Given task: Rewrite the records from the first line through the line with "Action: point(37,32)", changing "Copy" to "Paste" and leaving everything else as it is.

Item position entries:
--
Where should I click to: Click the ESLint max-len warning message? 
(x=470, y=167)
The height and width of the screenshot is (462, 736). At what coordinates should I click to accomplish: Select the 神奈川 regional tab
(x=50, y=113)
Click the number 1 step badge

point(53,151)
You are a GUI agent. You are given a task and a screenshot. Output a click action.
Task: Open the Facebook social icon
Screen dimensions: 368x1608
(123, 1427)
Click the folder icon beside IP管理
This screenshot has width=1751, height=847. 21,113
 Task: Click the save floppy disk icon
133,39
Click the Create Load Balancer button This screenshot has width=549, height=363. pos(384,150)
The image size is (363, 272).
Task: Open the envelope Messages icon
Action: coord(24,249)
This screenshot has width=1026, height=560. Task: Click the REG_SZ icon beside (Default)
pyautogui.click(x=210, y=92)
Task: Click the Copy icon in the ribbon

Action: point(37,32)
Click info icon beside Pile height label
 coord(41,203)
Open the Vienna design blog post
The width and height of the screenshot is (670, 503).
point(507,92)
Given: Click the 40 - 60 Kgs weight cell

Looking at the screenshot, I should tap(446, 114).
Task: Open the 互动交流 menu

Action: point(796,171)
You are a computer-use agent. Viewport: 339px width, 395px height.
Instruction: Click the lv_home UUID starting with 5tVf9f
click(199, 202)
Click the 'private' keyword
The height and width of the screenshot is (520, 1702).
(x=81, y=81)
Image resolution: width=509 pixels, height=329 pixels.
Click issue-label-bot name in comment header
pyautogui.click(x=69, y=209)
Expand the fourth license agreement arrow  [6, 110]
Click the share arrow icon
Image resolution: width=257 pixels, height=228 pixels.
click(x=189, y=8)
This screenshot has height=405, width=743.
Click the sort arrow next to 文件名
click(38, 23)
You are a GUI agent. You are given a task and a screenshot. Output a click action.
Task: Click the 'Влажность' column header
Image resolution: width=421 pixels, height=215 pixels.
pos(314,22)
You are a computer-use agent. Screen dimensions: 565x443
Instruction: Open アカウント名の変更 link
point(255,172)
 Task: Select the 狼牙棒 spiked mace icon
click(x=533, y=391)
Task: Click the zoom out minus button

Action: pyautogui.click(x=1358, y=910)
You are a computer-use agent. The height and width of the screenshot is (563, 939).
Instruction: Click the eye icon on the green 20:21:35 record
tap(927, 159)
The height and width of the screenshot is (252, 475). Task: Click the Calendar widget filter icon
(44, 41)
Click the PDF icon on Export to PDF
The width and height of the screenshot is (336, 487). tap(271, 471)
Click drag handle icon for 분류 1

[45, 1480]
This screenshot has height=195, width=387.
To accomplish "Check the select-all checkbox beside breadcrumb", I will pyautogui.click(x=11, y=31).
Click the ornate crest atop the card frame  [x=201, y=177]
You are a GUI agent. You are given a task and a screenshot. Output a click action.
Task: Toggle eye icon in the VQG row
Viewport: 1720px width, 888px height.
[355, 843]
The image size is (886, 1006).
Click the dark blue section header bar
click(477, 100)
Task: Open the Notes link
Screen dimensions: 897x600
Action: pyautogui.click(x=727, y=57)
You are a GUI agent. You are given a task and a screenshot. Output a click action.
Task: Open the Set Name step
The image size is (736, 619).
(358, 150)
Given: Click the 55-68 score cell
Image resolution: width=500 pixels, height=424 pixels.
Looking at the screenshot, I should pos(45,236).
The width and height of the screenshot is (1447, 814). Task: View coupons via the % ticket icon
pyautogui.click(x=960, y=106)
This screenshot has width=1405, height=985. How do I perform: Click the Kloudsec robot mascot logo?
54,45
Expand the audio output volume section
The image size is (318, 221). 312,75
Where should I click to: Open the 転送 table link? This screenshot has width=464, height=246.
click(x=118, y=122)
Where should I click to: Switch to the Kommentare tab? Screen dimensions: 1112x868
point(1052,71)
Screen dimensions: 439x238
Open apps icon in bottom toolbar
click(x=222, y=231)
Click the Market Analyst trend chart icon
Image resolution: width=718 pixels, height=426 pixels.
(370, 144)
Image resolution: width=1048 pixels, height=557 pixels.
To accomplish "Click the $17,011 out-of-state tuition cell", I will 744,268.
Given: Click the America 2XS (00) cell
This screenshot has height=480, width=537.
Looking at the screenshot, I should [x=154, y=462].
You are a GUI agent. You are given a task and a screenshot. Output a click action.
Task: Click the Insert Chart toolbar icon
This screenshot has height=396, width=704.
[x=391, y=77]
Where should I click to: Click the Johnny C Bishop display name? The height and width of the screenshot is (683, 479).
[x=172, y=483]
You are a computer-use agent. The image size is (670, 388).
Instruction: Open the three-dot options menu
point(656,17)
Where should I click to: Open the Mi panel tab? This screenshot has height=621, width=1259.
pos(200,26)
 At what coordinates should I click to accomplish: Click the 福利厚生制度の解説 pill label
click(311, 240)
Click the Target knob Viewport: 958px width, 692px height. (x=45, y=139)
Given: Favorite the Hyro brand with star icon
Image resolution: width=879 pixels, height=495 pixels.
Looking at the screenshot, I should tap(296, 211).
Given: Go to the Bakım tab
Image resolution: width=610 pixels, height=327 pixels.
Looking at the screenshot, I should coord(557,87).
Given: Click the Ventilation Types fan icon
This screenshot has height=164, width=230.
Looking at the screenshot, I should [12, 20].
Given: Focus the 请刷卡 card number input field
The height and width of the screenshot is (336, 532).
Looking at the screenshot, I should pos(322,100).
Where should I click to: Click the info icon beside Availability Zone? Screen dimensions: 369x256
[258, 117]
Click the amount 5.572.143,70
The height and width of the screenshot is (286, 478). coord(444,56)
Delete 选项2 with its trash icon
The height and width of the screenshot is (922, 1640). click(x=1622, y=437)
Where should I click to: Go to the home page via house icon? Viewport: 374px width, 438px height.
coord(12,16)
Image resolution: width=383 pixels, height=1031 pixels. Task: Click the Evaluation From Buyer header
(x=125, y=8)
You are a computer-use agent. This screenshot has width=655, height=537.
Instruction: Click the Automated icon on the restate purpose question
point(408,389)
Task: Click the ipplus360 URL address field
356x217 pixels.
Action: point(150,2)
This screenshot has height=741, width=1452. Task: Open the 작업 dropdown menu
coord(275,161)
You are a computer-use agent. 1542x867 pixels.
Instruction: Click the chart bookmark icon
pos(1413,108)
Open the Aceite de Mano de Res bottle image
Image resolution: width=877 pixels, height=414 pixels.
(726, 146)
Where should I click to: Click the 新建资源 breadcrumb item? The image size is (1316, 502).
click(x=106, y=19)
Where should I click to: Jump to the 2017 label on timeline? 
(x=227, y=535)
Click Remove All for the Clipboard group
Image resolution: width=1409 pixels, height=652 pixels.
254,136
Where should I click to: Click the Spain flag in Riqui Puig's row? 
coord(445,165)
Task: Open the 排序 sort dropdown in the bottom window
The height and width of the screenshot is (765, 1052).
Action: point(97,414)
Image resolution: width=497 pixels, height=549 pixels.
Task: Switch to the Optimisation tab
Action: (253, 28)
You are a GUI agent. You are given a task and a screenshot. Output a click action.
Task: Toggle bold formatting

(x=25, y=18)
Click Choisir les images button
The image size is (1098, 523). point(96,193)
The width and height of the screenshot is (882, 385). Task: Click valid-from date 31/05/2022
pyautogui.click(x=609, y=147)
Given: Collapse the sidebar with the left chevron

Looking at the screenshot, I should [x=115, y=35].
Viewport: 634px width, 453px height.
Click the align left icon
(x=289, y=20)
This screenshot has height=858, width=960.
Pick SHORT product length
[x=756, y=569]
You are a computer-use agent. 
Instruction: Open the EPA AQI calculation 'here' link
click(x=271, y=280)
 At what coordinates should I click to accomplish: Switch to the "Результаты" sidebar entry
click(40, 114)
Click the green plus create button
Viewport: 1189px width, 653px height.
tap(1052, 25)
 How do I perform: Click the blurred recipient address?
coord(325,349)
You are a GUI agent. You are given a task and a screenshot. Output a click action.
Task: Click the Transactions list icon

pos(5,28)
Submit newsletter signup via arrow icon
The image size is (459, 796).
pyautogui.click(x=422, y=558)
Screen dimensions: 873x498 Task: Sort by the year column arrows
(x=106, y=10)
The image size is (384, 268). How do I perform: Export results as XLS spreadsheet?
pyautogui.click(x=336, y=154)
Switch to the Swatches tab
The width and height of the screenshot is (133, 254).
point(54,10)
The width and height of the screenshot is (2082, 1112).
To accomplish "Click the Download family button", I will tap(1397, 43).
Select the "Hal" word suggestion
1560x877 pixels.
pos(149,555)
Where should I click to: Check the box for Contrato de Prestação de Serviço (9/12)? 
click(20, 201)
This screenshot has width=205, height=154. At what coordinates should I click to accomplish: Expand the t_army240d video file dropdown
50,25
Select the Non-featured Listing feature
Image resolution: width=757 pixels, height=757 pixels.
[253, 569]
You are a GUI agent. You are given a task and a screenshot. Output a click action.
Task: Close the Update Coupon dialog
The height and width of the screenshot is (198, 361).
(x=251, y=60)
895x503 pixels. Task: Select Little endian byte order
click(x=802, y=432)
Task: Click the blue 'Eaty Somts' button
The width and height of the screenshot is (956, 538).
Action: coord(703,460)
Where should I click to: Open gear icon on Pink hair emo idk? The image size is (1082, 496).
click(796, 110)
--
Task output:
Where should I click to: Click the ESLint max-len warning message? 
(x=470, y=167)
The height and width of the screenshot is (462, 736). At what coordinates should I click to accomplish: Select the 神奈川 regional tab
(x=50, y=113)
Click the number 1 step badge

point(53,151)
You are a GUI agent. You are given a task and a screenshot. Output a click action.
Task: Open the Facebook social icon
Screen dimensions: 368x1608
(123, 1427)
Click the folder icon beside IP管理
This screenshot has width=1751, height=847. 21,113
 Task: Click the save floppy disk icon
133,39
Click the Create Load Balancer button This screenshot has width=549, height=363. pos(384,150)
The image size is (363, 272).
Task: Open the envelope Messages icon
Action: coord(24,249)
This screenshot has width=1026, height=560. Task: Click the REG_SZ icon beside (Default)
pyautogui.click(x=210, y=92)
Task: Click the Paste icon in the ribbon

Action: point(37,32)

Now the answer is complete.